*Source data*
☆ ☆ ☆ ☆ ☆ ☆ ☆

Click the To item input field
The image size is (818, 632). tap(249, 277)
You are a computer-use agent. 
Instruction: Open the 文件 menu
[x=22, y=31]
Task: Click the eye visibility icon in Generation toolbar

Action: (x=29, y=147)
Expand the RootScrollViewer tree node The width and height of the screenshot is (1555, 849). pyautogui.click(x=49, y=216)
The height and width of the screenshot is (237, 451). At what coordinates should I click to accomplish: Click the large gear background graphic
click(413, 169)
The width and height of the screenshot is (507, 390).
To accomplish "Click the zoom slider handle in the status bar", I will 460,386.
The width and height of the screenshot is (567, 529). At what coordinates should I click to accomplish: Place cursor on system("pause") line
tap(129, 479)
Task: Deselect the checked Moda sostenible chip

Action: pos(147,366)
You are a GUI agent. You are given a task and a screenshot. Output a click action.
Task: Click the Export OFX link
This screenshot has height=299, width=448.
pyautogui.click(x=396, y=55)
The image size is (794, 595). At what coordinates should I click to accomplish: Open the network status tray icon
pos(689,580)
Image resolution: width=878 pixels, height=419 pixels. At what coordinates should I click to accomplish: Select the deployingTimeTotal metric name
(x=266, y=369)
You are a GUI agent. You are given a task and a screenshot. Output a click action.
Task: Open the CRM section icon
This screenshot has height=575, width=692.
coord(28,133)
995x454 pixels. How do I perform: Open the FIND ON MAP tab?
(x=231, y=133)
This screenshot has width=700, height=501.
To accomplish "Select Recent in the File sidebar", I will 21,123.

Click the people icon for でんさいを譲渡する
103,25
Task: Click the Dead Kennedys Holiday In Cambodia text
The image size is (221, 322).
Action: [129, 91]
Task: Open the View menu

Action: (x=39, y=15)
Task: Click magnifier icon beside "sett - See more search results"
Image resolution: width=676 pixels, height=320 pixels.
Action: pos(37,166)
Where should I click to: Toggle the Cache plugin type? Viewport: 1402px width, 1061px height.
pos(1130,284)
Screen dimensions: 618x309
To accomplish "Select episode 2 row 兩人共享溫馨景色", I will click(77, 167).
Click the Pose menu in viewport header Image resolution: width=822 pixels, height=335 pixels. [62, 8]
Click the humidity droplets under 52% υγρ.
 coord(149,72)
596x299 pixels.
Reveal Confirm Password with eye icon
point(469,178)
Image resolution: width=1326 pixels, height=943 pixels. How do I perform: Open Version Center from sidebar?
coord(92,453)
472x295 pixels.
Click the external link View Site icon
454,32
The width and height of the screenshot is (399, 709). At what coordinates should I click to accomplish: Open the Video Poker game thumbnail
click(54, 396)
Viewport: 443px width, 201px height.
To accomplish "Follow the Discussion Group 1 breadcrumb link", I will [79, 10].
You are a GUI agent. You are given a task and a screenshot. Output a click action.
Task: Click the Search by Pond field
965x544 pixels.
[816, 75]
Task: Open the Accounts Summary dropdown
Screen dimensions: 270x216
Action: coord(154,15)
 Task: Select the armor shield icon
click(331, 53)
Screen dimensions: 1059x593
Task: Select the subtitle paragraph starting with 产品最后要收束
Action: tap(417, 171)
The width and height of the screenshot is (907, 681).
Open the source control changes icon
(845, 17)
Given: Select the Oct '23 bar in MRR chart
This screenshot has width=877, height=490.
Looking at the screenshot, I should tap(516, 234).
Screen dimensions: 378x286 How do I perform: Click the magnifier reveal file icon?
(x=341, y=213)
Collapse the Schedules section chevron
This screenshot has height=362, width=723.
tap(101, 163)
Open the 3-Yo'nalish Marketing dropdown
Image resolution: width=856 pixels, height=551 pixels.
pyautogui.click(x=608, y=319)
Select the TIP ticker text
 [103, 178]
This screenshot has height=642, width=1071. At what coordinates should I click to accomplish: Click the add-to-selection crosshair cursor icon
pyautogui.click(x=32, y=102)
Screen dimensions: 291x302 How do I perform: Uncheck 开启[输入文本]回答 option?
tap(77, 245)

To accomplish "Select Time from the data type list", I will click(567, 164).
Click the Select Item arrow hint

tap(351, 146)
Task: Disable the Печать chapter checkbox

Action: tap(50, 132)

☆ ☆ ☆ ☆ ☆ ☆ ☆

*AIM OF THE EXERCISE*
Set aside each line above that includes the string "section" and report it.

*TASK OUTPUT*
Task: Open the CRM section icon
Collapse the Schedules section chevron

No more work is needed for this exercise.